▸ **Short task**
Write out the listing exactly, starting at the line containing "You are a computer-use" and ending at the line containing "click(245, 111)", and leave the pictures out.
Start Given data
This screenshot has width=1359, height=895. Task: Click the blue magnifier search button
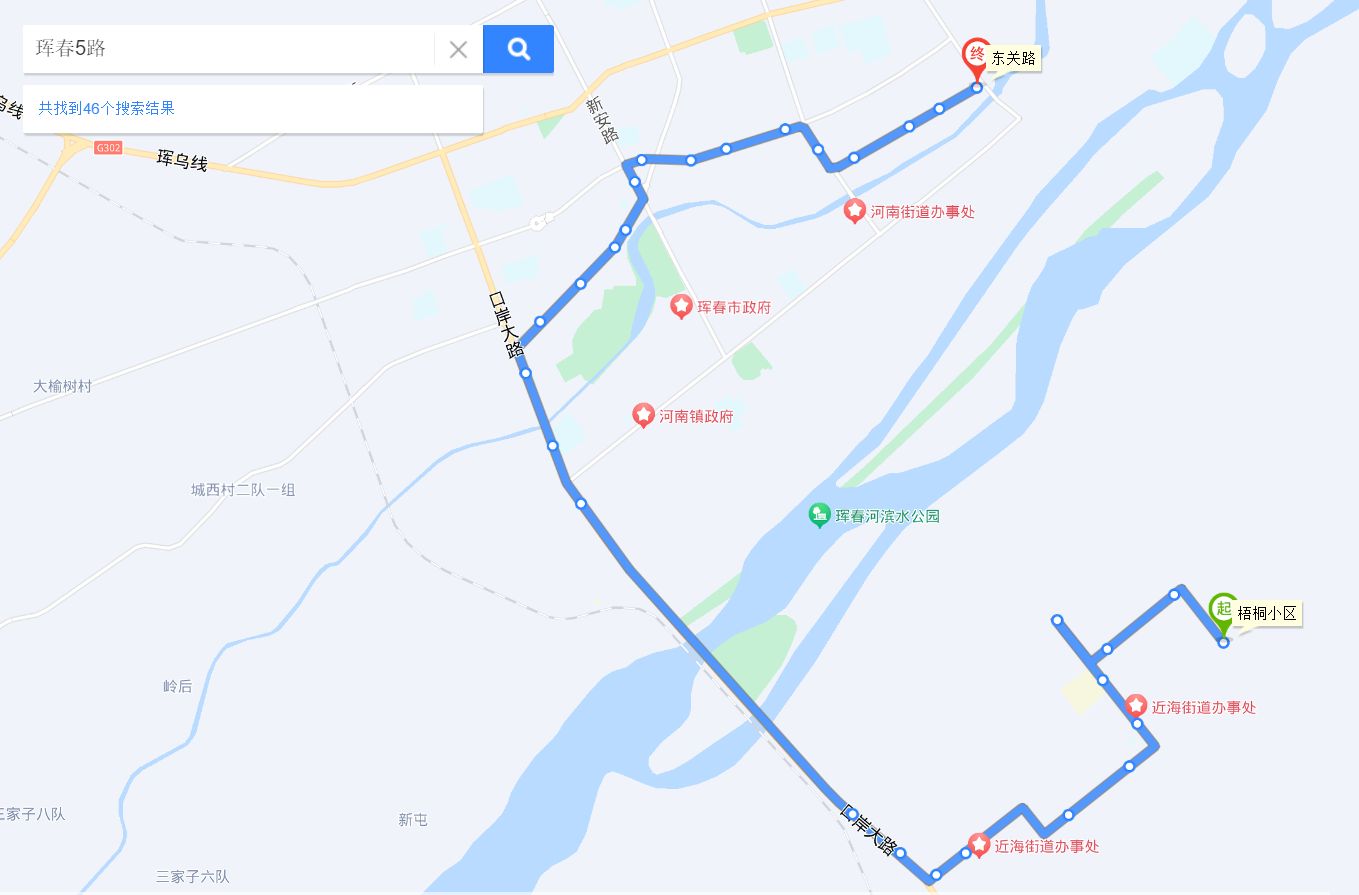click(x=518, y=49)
End Given data
Start Given data
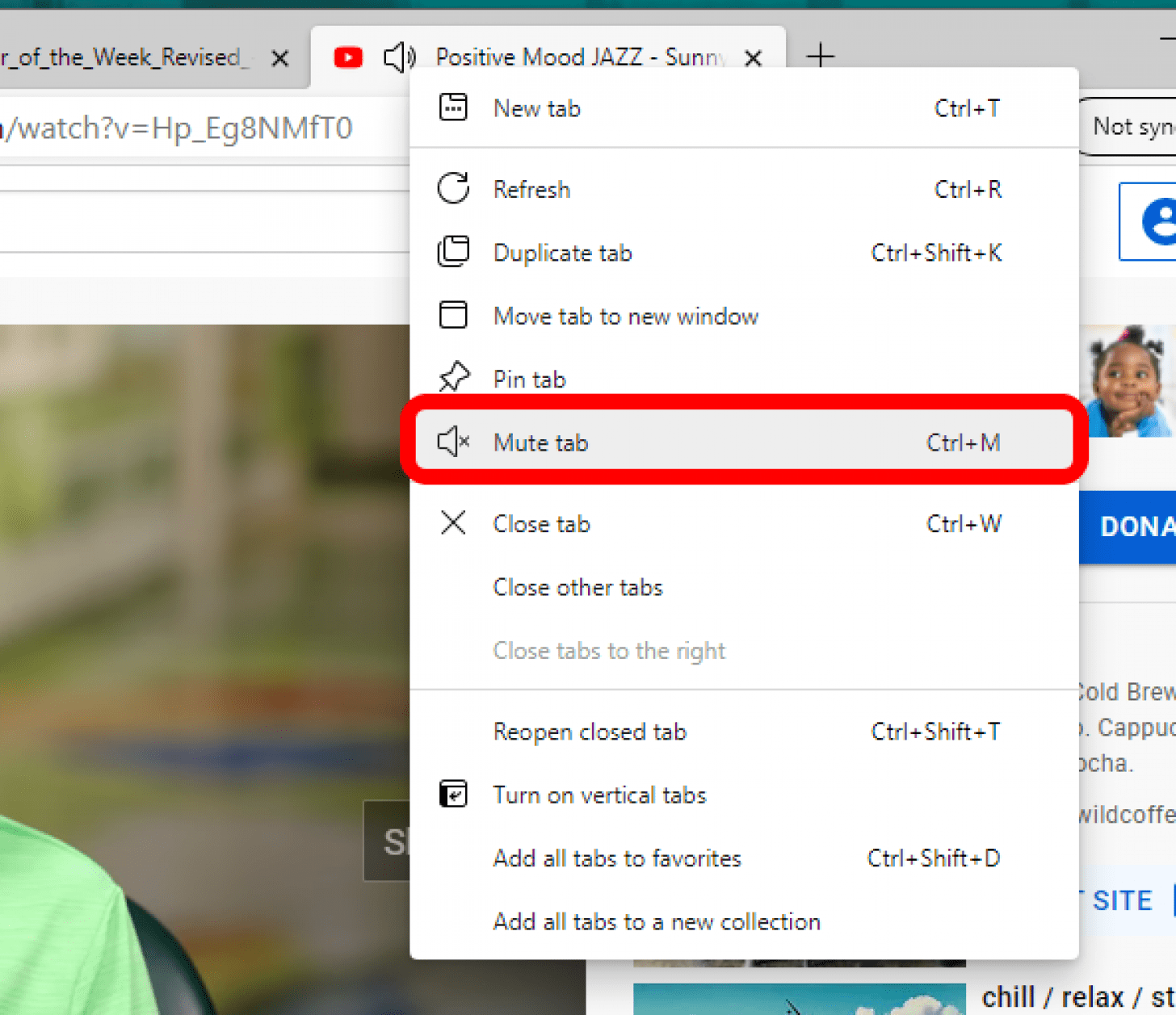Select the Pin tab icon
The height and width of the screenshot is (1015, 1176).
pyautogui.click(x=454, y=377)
End Given data
Start Given data
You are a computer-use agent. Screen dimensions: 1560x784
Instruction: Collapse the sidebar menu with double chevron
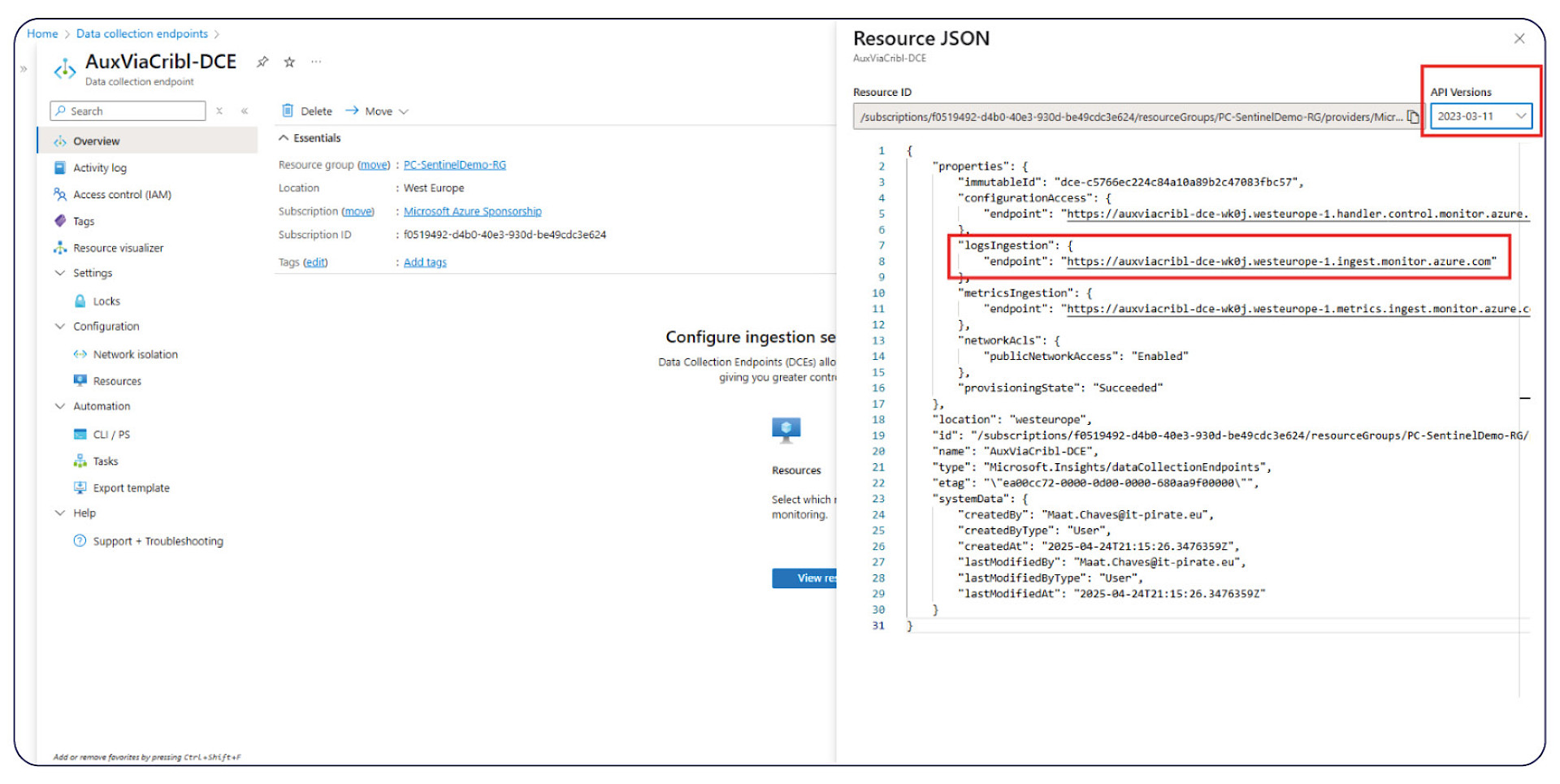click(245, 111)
End Given data
▸ **The response**
You are a computer-use agent. Screen dimensions: 1560x784
Instruction: Collapse the sidebar menu with double chevron
click(245, 111)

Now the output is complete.